* [TASK TO COMPLETE] The entries should be written out again exactly as they read.

Records contained in a dataset:
※

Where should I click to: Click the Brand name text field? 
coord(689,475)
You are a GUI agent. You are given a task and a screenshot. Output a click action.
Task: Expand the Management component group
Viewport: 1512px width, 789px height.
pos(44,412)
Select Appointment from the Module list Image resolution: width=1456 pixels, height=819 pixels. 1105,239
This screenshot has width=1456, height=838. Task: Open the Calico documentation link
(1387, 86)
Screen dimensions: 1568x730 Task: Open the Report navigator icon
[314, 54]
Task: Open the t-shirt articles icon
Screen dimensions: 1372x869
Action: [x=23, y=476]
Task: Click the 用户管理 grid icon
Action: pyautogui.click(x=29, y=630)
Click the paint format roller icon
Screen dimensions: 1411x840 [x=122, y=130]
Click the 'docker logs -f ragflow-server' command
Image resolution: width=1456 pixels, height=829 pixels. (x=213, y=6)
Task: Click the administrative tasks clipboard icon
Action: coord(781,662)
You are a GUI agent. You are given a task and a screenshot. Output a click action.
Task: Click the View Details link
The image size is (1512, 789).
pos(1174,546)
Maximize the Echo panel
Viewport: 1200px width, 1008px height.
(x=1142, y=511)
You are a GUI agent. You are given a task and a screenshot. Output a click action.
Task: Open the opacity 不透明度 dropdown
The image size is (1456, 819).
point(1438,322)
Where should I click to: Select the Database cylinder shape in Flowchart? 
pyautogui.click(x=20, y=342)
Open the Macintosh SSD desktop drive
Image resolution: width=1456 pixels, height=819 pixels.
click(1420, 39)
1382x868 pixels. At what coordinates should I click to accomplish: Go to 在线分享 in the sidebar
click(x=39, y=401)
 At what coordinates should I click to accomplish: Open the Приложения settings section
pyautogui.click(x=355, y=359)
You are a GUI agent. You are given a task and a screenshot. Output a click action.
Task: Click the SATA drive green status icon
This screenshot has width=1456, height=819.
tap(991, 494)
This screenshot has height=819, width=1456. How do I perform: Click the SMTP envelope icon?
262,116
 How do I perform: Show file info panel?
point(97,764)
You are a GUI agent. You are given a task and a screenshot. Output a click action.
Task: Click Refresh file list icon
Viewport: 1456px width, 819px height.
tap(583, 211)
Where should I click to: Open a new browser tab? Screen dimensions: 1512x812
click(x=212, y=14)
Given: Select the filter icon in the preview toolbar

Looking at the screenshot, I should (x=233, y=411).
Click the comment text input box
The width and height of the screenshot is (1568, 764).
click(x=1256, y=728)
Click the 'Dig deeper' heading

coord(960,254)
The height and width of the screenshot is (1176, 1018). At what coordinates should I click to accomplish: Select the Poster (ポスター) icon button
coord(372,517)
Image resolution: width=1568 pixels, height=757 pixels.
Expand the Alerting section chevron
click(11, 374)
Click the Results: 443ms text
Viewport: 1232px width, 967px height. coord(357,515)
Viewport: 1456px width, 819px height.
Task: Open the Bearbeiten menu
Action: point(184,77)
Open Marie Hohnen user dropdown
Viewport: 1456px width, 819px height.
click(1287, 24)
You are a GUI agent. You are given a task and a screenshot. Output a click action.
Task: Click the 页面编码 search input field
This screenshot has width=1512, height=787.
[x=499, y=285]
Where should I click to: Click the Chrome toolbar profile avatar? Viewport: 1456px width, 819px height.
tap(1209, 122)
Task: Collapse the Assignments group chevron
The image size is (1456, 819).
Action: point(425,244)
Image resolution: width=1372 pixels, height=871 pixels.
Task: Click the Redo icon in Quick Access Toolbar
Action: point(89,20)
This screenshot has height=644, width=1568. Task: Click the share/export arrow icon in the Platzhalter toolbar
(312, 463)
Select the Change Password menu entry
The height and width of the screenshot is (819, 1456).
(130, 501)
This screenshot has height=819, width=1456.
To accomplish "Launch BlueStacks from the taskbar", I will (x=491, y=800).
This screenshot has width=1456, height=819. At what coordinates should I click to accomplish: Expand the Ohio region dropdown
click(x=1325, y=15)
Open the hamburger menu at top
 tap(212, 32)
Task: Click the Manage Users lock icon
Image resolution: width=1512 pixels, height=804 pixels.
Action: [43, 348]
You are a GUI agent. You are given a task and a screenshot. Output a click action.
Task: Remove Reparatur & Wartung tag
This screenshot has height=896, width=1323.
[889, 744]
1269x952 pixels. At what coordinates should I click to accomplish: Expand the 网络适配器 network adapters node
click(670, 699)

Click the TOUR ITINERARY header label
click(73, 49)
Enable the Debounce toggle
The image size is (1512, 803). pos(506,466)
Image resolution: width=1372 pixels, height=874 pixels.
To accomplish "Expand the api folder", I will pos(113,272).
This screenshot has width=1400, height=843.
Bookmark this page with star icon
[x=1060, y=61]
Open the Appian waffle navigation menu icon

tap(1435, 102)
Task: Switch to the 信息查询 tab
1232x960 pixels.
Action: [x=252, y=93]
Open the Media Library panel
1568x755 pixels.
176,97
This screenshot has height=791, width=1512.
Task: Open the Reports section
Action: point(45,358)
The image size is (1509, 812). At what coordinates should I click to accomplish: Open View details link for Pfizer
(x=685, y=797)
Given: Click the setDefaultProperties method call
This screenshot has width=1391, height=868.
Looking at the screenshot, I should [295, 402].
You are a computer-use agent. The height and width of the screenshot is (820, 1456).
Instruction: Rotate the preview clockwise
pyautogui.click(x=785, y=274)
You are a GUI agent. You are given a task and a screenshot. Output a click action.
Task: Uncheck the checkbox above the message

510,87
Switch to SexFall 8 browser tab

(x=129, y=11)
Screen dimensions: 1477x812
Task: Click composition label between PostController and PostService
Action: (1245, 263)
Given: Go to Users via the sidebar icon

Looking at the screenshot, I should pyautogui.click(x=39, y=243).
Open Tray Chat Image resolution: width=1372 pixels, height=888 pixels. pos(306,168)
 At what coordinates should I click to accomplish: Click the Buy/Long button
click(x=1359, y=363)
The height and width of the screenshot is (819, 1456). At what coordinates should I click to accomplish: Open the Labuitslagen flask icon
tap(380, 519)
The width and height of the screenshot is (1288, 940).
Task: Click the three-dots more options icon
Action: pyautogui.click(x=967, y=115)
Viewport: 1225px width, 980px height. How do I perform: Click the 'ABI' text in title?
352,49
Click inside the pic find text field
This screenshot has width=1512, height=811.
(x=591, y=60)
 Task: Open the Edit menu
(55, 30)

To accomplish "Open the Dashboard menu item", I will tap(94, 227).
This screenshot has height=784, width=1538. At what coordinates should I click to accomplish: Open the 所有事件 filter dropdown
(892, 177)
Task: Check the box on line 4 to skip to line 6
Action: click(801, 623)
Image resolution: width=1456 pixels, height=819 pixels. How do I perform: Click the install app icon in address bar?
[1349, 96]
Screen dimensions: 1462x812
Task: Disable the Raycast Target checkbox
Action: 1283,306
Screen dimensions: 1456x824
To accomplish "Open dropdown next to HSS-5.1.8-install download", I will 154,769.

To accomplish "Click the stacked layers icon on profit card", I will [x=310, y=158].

※

* [COMPLETED TASK]
Where should I click to: Click the Brand name text field? 
coord(689,475)
You are a GUI agent. You are given a task and a screenshot. Output a click action.
Task: Expand the Management component group
Viewport: 1512px width, 789px height.
pos(44,412)
Select Appointment from the Module list Image resolution: width=1456 pixels, height=819 pixels. 1105,239
This screenshot has width=1456, height=838. Task: Open the Calico documentation link
(1387, 86)
Screen dimensions: 1568x730 Task: Open the Report navigator icon
[314, 54]
Task: Open the t-shirt articles icon
Screen dimensions: 1372x869
Action: [x=23, y=476]
Task: Click the 用户管理 grid icon
Action: pyautogui.click(x=29, y=630)
Click the paint format roller icon
Screen dimensions: 1411x840 [x=122, y=130]
Click the 'docker logs -f ragflow-server' command
Image resolution: width=1456 pixels, height=829 pixels. (x=213, y=6)
Task: Click the administrative tasks clipboard icon
Action: coord(781,662)
You are a GUI agent. You are given a task and a screenshot. Output a click action.
Task: Click the View Details link
The image size is (1512, 789).
pos(1174,546)
Maximize the Echo panel
Viewport: 1200px width, 1008px height.
(x=1142, y=511)
You are a GUI agent. You are given a task and a screenshot. Output a click action.
Task: Open the opacity 不透明度 dropdown
The image size is (1456, 819).
point(1438,322)
Where should I click to: Select the Database cylinder shape in Flowchart? 
pyautogui.click(x=20, y=342)
Open the Macintosh SSD desktop drive
Image resolution: width=1456 pixels, height=819 pixels.
click(1420, 39)
1382x868 pixels. At what coordinates should I click to accomplish: Go to 在线分享 in the sidebar
click(x=39, y=401)
 At what coordinates should I click to accomplish: Open the Приложения settings section
pyautogui.click(x=355, y=359)
You are a GUI agent. You are given a task and a screenshot. Output a click action.
Task: Click the SATA drive green status icon
This screenshot has width=1456, height=819.
tap(991, 494)
This screenshot has height=819, width=1456. How do I perform: Click the SMTP envelope icon?
262,116
 How do I perform: Show file info panel?
point(97,764)
You are a GUI agent. You are given a task and a screenshot. Output a click action.
Task: Click Refresh file list icon
Viewport: 1456px width, 819px height.
tap(583, 211)
Where should I click to: Open a new browser tab? Screen dimensions: 1512x812
click(x=212, y=14)
Given: Select the filter icon in the preview toolbar

Looking at the screenshot, I should (x=233, y=411).
Click the comment text input box
The width and height of the screenshot is (1568, 764).
click(x=1256, y=728)
Click the 'Dig deeper' heading

coord(960,254)
The height and width of the screenshot is (1176, 1018). At what coordinates should I click to accomplish: Select the Poster (ポスター) icon button
coord(372,517)
Image resolution: width=1568 pixels, height=757 pixels.
Expand the Alerting section chevron
click(11, 374)
Click the Results: 443ms text
Viewport: 1232px width, 967px height. coord(357,515)
Viewport: 1456px width, 819px height.
Task: Open the Bearbeiten menu
Action: point(184,77)
Open Marie Hohnen user dropdown
Viewport: 1456px width, 819px height.
click(1287, 24)
You are a GUI agent. You are given a task and a screenshot. Output a click action.
Task: Click the 页面编码 search input field
This screenshot has width=1512, height=787.
[x=499, y=285]
Where should I click to: Click the Chrome toolbar profile avatar? Viewport: 1456px width, 819px height.
tap(1209, 122)
Task: Collapse the Assignments group chevron
The image size is (1456, 819).
Action: point(425,244)
Image resolution: width=1372 pixels, height=871 pixels.
Task: Click the Redo icon in Quick Access Toolbar
Action: point(89,20)
This screenshot has height=644, width=1568. Task: Click the share/export arrow icon in the Platzhalter toolbar
(312, 463)
Select the Change Password menu entry
The height and width of the screenshot is (819, 1456).
(130, 501)
This screenshot has height=819, width=1456.
To accomplish "Launch BlueStacks from the taskbar", I will (x=491, y=800).
This screenshot has width=1456, height=819. At what coordinates should I click to accomplish: Expand the Ohio region dropdown
click(x=1325, y=15)
Open the hamburger menu at top
 tap(212, 32)
Task: Click the Manage Users lock icon
Image resolution: width=1512 pixels, height=804 pixels.
Action: [43, 348]
You are a GUI agent. You are given a task and a screenshot. Output a click action.
Task: Remove Reparatur & Wartung tag
This screenshot has height=896, width=1323.
[889, 744]
1269x952 pixels. At what coordinates should I click to accomplish: Expand the 网络适配器 network adapters node
click(670, 699)

Click the TOUR ITINERARY header label
click(73, 49)
Enable the Debounce toggle
The image size is (1512, 803). pos(506,466)
Image resolution: width=1372 pixels, height=874 pixels.
To accomplish "Expand the api folder", I will pos(113,272).
This screenshot has width=1400, height=843.
Bookmark this page with star icon
[x=1060, y=61]
Open the Appian waffle navigation menu icon

tap(1435, 102)
Task: Switch to the 信息查询 tab
1232x960 pixels.
Action: [x=252, y=93]
Open the Media Library panel
1568x755 pixels.
176,97
This screenshot has height=791, width=1512.
Task: Open the Reports section
Action: point(45,358)
The image size is (1509, 812). At what coordinates should I click to accomplish: Open View details link for Pfizer
(x=685, y=797)
Given: Click the setDefaultProperties method call
This screenshot has width=1391, height=868.
Looking at the screenshot, I should [295, 402].
You are a computer-use agent. The height and width of the screenshot is (820, 1456).
Instruction: Rotate the preview clockwise
pyautogui.click(x=785, y=274)
You are a GUI agent. You are given a task and a screenshot. Output a click action.
Task: Uncheck the checkbox above the message

510,87
Switch to SexFall 8 browser tab

(x=129, y=11)
Screen dimensions: 1477x812
Task: Click composition label between PostController and PostService
Action: (1245, 263)
Given: Go to Users via the sidebar icon

Looking at the screenshot, I should pyautogui.click(x=39, y=243).
Open Tray Chat Image resolution: width=1372 pixels, height=888 pixels. pos(306,168)
 At what coordinates should I click to accomplish: Click the Buy/Long button
click(x=1359, y=363)
The height and width of the screenshot is (819, 1456). At what coordinates should I click to accomplish: Open the Labuitslagen flask icon
tap(380, 519)
The width and height of the screenshot is (1288, 940).
Task: Click the three-dots more options icon
Action: pyautogui.click(x=967, y=115)
Viewport: 1225px width, 980px height. How do I perform: Click the 'ABI' text in title?
352,49
Click inside the pic find text field
This screenshot has width=1512, height=811.
(x=591, y=60)
 Task: Open the Edit menu
(55, 30)

To accomplish "Open the Dashboard menu item", I will tap(94, 227).
This screenshot has height=784, width=1538. At what coordinates should I click to accomplish: Open the 所有事件 filter dropdown
(892, 177)
Task: Check the box on line 4 to skip to line 6
Action: click(801, 623)
Image resolution: width=1456 pixels, height=819 pixels. How do I perform: Click the install app icon in address bar?
[1349, 96]
Screen dimensions: 1462x812
Task: Disable the Raycast Target checkbox
Action: 1283,306
Screen dimensions: 1456x824
To accomplish "Open dropdown next to HSS-5.1.8-install download", I will 154,769.

To accomplish "Click the stacked layers icon on profit card", I will [x=310, y=158].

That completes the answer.